The huge military orders required for the development of the missile defense system have made the arms dealers spare no effort to lobby the government through various means, which has had an important impact on the government’s decision-making.

In addition, after the “9 / 11” incident, counter-terrorism has become the most important national security strategy of the United States.

When it comes to counter-terrorism, Americans are hostile to each other.

By saying a few more words “to protect the United States and the American people” at this time, Bush will undoubtedly win more support, which will also accelerate the process of the Bush administration’s deployment of the missile defense system.

The deployment of the missile defense system by the United States is bound to have a far-reaching impact on the international security situation and the international pattern.

The deployment of the missile defense system by the United States broke through the “Anti Ballistic Missile Treaty” signed between the United States and the Soviet Union.

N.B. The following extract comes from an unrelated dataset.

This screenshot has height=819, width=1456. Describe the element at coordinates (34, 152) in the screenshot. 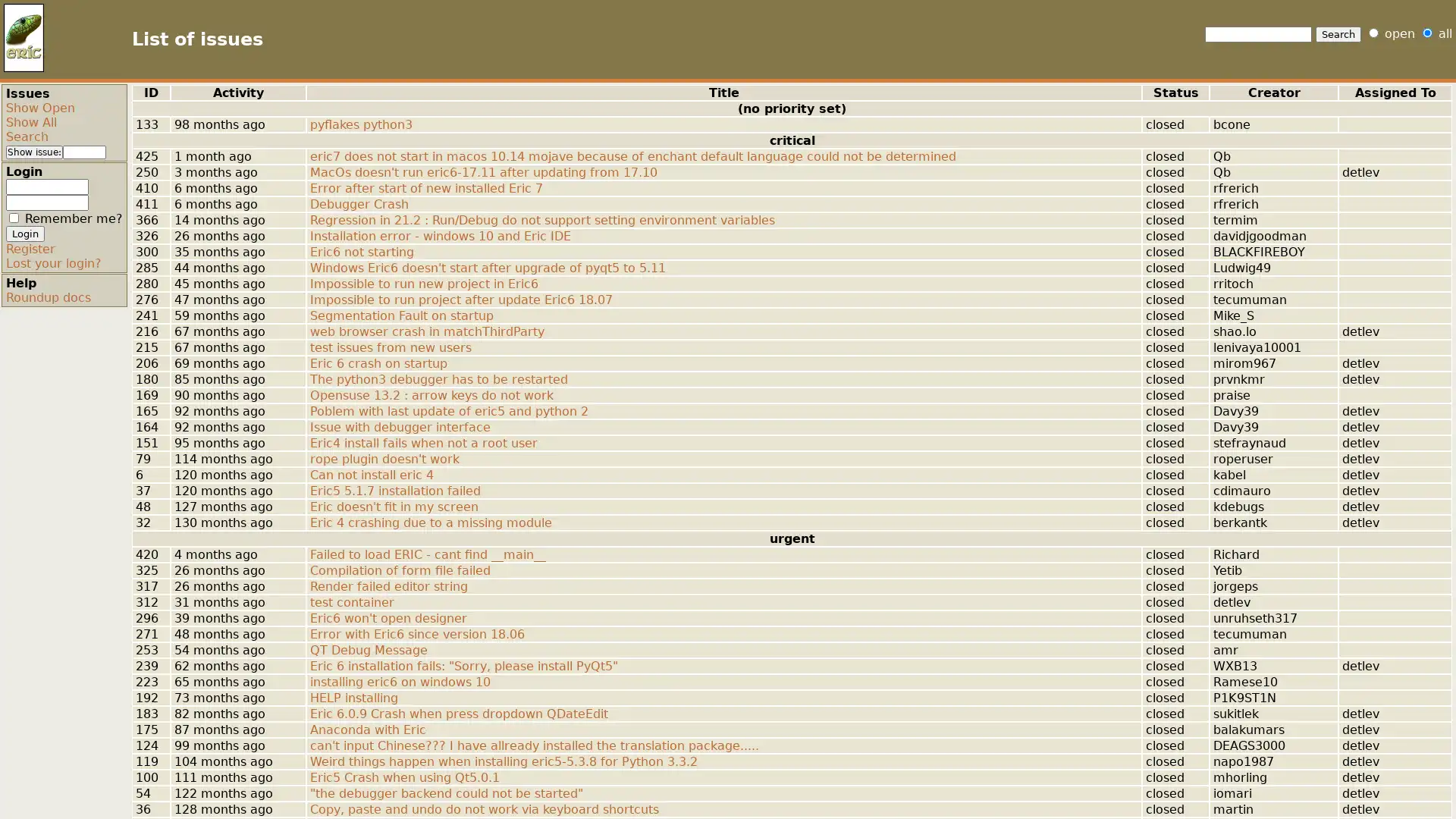

I see `Show issue:` at that location.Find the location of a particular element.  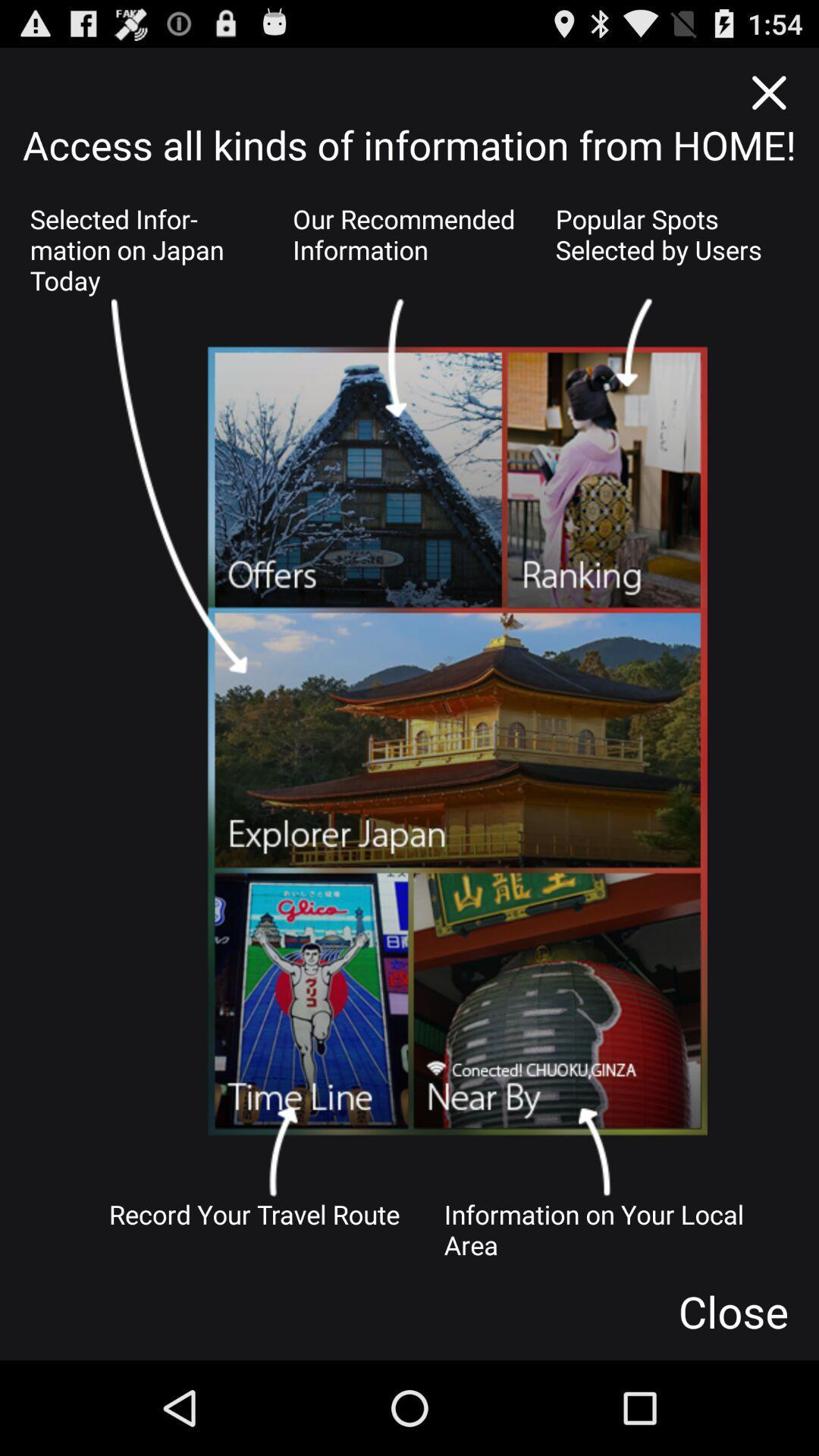

app above the access all kinds is located at coordinates (767, 92).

The treaty established the nuclear deterrence strategy of mutual assured destruction during the cold war.

This strategy maintained the international peace during the cold war and became an important cornerstone of international peace in the nuclear era.

But the deployment of the missile defense system has broken this cornerstone.

The deployment of missile defense system may make the mutual deterrence of strategic missiles disappear and undermine the stability of international strategic forces.